The housing slump, coupled with the current slowdown, have weighed heavily on manufacturing, as Americans shy away from large purchases.
Facing a sharp drop in demand, many businesses have become reluctant to make large investments in capital equipment. The government reported on Thursday that manufacturing orders fell again in March, the third consecutive monthly decline.
Orders for durable goods, which are intended to last three years or more, dipped 0.3 percent last month to a seasonally adjusted $212.2 billion, down $0.7 billion from February, according to the Commerce Department.
Still, there were some signs of stabilization, suggesting that businesses have bet that a rise in foreign demand will help prop up bottom lines even as the domestic economy grinds to a halt.

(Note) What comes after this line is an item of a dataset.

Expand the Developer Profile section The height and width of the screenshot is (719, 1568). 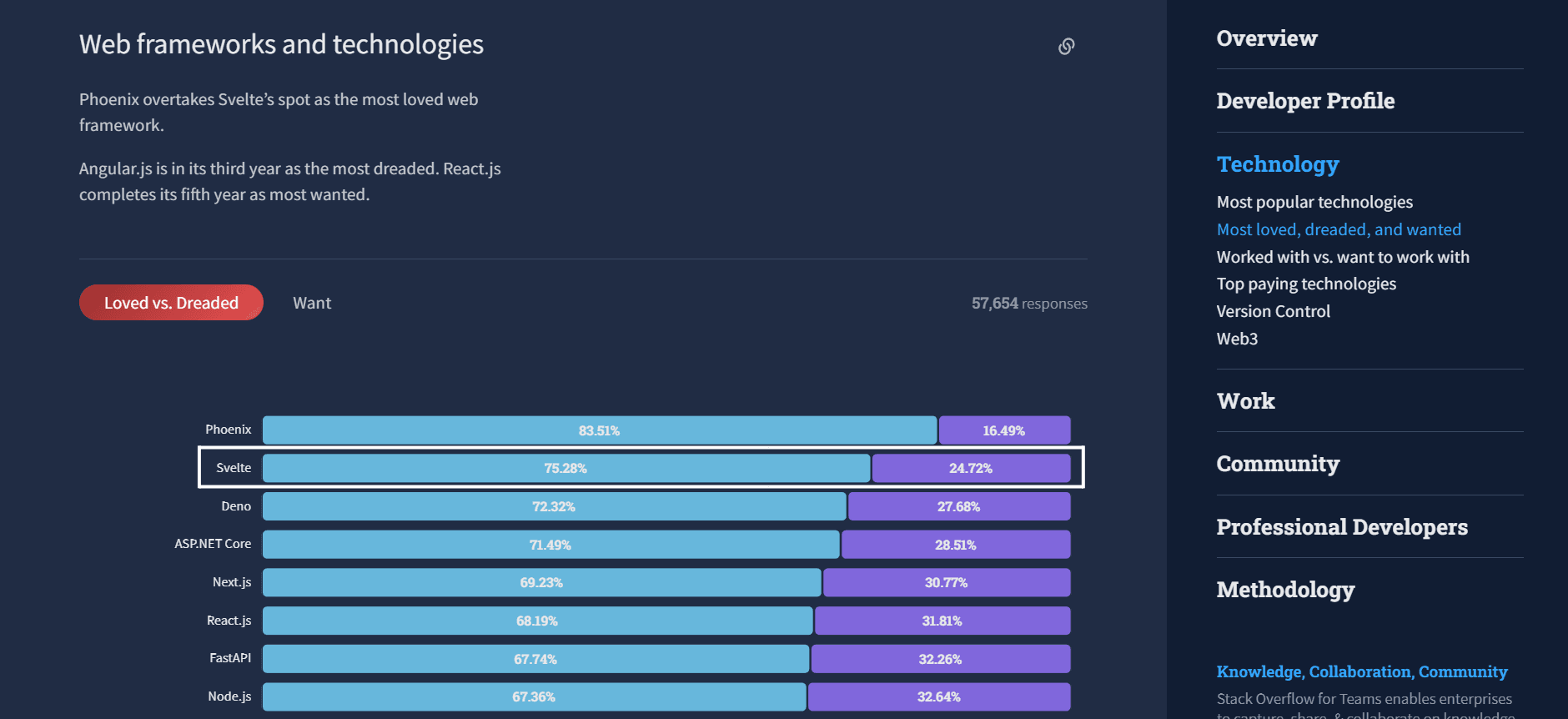[1305, 101]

A closely watched barometer of business spending, which measures orders of civilian capital goods excluding aircraft, flattened out in March after dipping 2 percent in February.
Sales of heavy-duty manufacturing machinery rebounded in March after a record decline in February, and orders of fabricated metal products also increased.
The government also revised higher its estimates for the first quarter of 2007. Durable goods orders fell 0.9 percent in February and 4.4 percent in January, an improved showing from the initial readings of 2.6 percent and 4.7 percent.
Although some economists had expected a small rise in durable goods orders, the report was considered relatively mild after the results of recent months.
Rob Carnell, an economist at ING Bank in London, said the data could lend support to the “it will all be fine” camp of analysts who believe the nation will avoid a prolonged recession.
Some trouble spots remained. Transportation orders decreased 4.6 percent, a particularly steep decline, and orders of computers and communications equipment also fell. Motor vehicle orders dipped 4.6 percent as automobile sales continued to stumble. Orders of defense capital goods plummeted nearly 20 percent.
In a separate report on Thursday, the Labor Department reported that the number of newly laid-off workers filing claims for unemployment benefits declined last week.
Claims for unemployment benefits fell by 33,000 last week to 342,000, the government said. The four-week moving average for claims, which tends to smooth out weekly volatility, fell by 7,250 to 369,500.